A- Your client is correct in that HMRC have issued guidance, which sets out a flat rate deduction for some industries and occupations for the cost of replacing, repairing and cleaning protective clothing or uniforms. This guidance can be found here and it was updated in July 2018.
For example, the armed forces can claim £100 per year whilst a firefighter can claim £80. Whilst for other employees £60 per year that can be claimed by employees in general where they can meet the statutory test outlined below.
In practice, the cost of clothing is seldom allowable as a deduction from earnings as it rarely meets the strict statutory test at s336 ITEPA 2003. The test requires that the employee is obliged to incur and pay it as a holder of employment and the amount is incurred wholly, exclusively and necessarily (‘WEN’) in the performance of the duties of the employment.
It is common for employees to meet part of the above requirement but fail to meet the whole requirement.
This is illustrated in a decision released on 4 June 2018 by the First Tier Tribunal  UKFTT 0291 (TC) in respect of the Higginbottom & Ors.

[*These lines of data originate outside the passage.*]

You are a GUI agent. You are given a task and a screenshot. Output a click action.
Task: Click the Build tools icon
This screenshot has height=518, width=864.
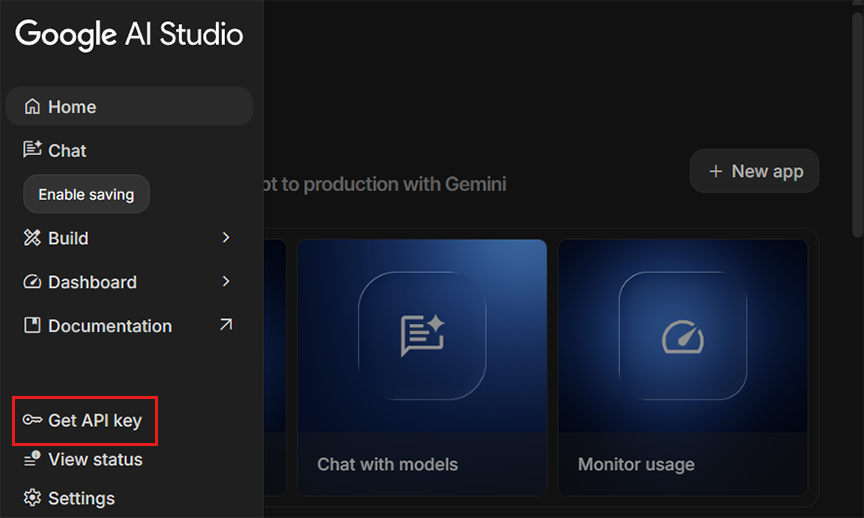32,238
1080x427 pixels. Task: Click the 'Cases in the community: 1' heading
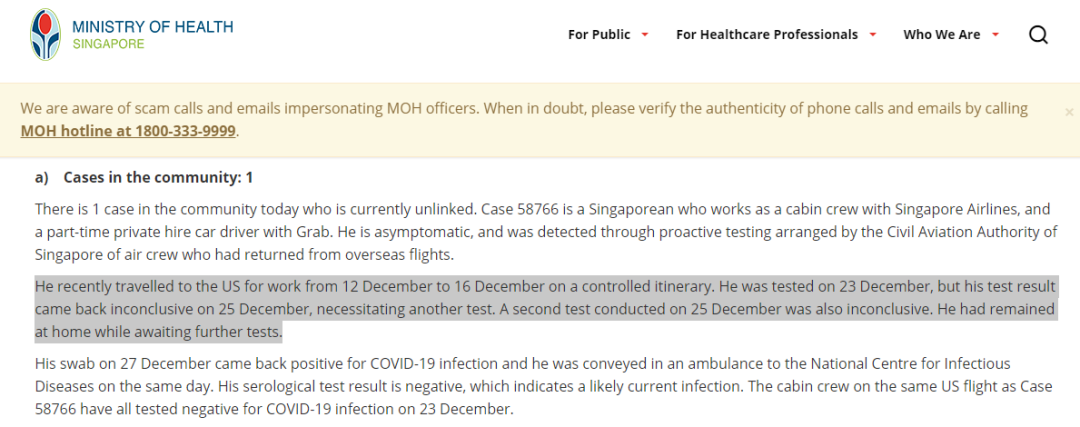pyautogui.click(x=158, y=177)
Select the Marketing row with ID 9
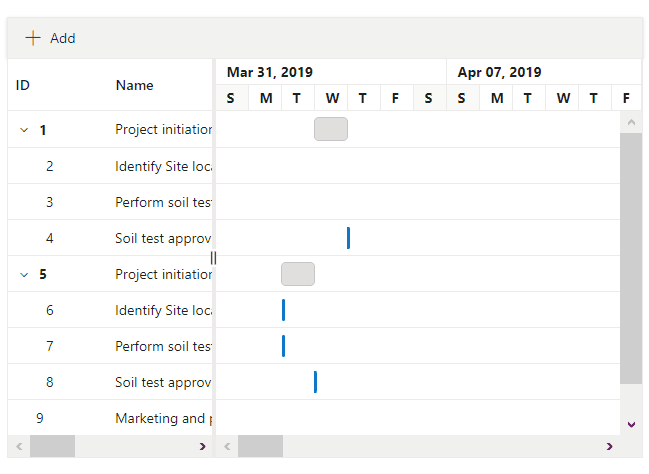649x474 pixels. 161,418
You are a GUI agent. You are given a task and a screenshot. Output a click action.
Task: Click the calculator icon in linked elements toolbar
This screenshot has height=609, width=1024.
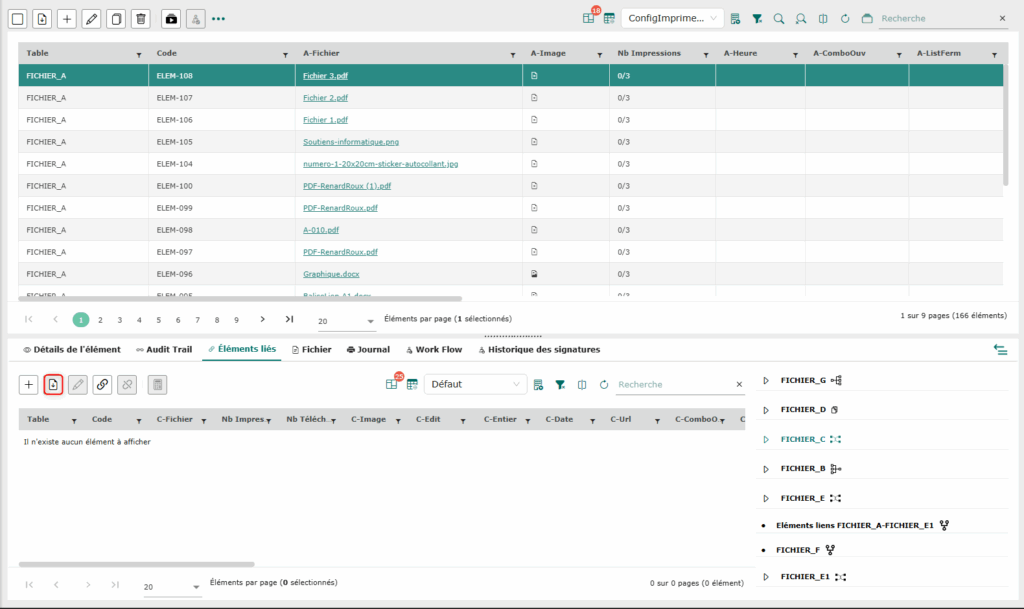point(157,384)

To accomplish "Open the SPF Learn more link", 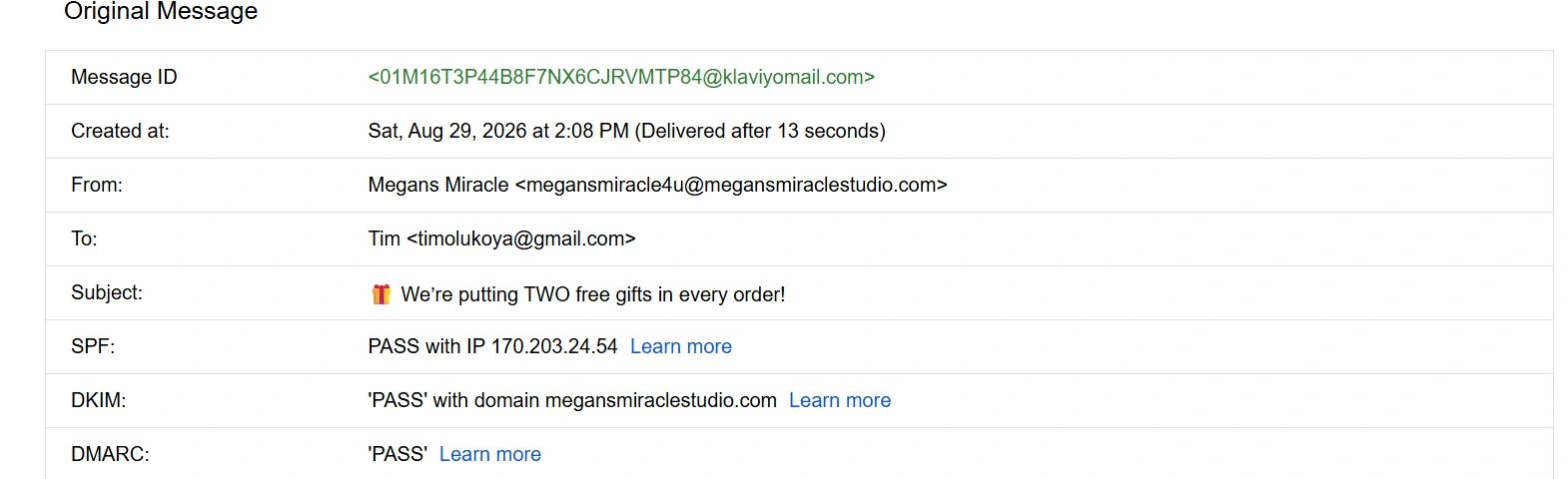I will (681, 346).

Three individuals who worked in sewers had made a claim for the cleaning costs of their clothes. Their appeal against the original judgement was dismissed by the FTT.
The Treasury has not fixed any amount for relief in relation to drainage and sewerage workers or ground maintenance workers – they are not on the guidance referred to above.
In respect of toiletries, the FTT was not satisfied that such expenses were incurred ‘WEN’ in the performance of the duties of the employment. They were incurred partly for purposes of everyday personal hygiene. The FTT did indicate that a claim for £60 would have been acceptable but the claim for £2,200 was not.
As we can see, the test is particularly tight and in many cases the claim will be denied on the grounds that the clothing provides warmth and decency as well and therefore fails the wholly exclusively and necessarily test.